CuraTeQ Biologics Private Limited, a wholly owned subsidiary of Aurobindo Pharma Ltd, announced that their Omalizumab biosimilar candidate BP11 has met the Phase 1 trial end points vis-à-vis the EU and US sourced reference product Xolair. The PK/PD trial was conducted in 165 healthy volunteers in Australia and New Zealand.

"The primary objective was to prove pharmacokinetic (PK) equivalence between BP11, US and EU sourced Xolair. 165 healthy volunteers were randomized to receive either BP11 or EU or US licensed Omalizumab via subcutaneous route of administration. Results of both primary parameters, i.e. maximum serum concentration (Cmax) and area under concentration-time curve from time zero to infinity (AUC0-inf), were contained within 80-125% bioequivalence limit demonstrating PK equivalence between BP11 and both US and EU sourced Xolair. BP11 also had similar IgE levels to Xolair demonstrating comparable pharmacodynamic profile versus US and EU sourced Xolair. The safety and immunogenicity profiles were also found comparable versus the originator's product," said Dr. Arpit Prajapati, Head of Clinical Sciences at CuraTeQ Biologics.

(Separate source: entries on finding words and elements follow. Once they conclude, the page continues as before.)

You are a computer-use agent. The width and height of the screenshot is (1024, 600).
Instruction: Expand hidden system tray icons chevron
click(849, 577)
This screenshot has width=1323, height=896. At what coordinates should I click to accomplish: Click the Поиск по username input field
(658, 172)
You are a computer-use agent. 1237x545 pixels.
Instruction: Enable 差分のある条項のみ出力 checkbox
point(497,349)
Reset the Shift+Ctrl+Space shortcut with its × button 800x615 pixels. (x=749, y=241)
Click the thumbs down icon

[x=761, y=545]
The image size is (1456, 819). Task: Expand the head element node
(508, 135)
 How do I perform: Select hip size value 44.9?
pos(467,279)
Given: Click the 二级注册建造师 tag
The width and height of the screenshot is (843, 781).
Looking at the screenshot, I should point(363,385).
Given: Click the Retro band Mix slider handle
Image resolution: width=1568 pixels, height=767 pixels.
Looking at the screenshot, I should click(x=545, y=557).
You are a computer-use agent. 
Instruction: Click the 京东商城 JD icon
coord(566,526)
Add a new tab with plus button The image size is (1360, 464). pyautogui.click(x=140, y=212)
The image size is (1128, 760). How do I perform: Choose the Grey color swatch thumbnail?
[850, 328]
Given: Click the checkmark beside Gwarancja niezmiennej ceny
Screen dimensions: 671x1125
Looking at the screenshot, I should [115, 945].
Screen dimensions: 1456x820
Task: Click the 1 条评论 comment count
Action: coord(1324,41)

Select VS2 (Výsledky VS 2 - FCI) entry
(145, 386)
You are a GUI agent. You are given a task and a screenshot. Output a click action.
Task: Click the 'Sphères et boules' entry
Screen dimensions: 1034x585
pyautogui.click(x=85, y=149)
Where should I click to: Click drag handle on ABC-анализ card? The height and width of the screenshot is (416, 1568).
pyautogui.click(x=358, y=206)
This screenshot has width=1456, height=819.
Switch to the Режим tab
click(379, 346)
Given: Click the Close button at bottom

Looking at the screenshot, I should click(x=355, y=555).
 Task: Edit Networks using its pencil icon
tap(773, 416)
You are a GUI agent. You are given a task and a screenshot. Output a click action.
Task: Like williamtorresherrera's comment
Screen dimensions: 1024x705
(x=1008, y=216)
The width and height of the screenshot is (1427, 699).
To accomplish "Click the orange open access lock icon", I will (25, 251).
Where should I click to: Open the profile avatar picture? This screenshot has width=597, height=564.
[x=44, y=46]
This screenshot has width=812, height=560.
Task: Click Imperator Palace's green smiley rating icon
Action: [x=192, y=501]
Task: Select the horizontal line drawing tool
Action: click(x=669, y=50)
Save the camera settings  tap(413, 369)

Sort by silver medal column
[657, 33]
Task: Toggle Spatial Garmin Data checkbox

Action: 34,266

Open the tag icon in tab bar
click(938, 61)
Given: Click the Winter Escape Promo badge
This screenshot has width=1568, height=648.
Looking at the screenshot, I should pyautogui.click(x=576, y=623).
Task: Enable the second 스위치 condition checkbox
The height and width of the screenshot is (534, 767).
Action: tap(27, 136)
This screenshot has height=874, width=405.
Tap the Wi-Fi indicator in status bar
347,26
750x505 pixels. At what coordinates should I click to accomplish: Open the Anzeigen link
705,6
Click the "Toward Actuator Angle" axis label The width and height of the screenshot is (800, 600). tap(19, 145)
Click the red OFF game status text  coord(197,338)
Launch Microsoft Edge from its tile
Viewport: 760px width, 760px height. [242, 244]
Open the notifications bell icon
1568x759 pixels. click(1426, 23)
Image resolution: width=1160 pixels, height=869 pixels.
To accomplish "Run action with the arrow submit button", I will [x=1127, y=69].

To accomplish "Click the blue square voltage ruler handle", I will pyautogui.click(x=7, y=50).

Dr. Disha Dadke, Associate President and Head R&D, said, "We have initiated a Phase 3 study of our Omalizumab candidate BP11 for the treatment of chronic spontaneous or idiopathic urticaria, which is a presence of hives that are itchy and can last for a number of weeks with no apparent external trigger. The Phase 3 efficacy and safety study is being conducted across multiple sites in seven European countries and in 600 patients with chronic spontaneous urticaria. Additionally, a separate Phase 3 trial in asthma patients is being carried out in the Indian population. CuraTeQ intends to file the Omalizumab biosimilar product in India in 2024 and is on track to file the product in regulated markets in 2025."